LIST OF TASKS =>
A. In the text below on discontinuing actions and abandoning applications, what does an applicant file to end an application?
B. From the text below on discontinuing actions and abandoning applications, extract the passage starting at "A party may" and ending at "that they started.", copied word for word.

Discontinuing an action/abandoning an application – presumptive rules on costs

A party may pursue litigation for many reasons. These may include redressing financial harm, stopping harmful conduct, enforcing rights and many others. Just as there are many reasons to start a lawsuit, there are also many reasons why a plaintiff or applicant may want to end the litigation that they started.

One of the key moments in settlement takes place when the parties decide whether to have their action discontinued or dismissed.  It is advisable for both the client and the lawyer for the defendant to remember that the notice of discontinuance may not mean that the litigation is ended. Subrule 23.04(1) states:

The discontinuance of all or part of all or part of an action is not a defence to a subsequent action, unless the order giving leave to discontinue or a consent filed by the parties provides otherwise.

So to ensure that the action is over and the defendant never has to deal with the allegations raised in further litigation either there has to be an order dismissing the action or the discontinuance itself should include a clause that the action is discontinued with prejudice.

Aside from ending the litigation through settlement, the plaintiff or an applicant can end the litigation at any time during the proceeding.

A civil action can be ended by the plaintiff by filing a notice of discontinuance. An applicant can end an application by filing a notice of abandonment.

PROVIDED MATERIAL =>
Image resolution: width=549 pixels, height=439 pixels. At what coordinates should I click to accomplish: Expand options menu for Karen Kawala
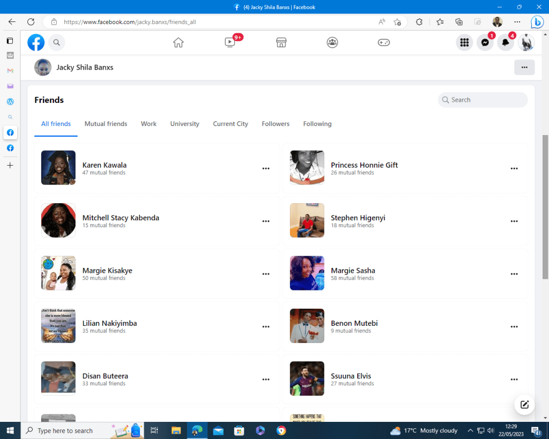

PER-TASK OUTPUTS =>
A. A notice of abandonment.

B.
A party may pursue litigation for many reasons. These may include redressing financial harm, stopping harmful conduct, enforcing rights and many others. Just as there are many reasons to start a lawsuit, there are also many reasons why a plaintiff or applicant may want to end the litigation that they started.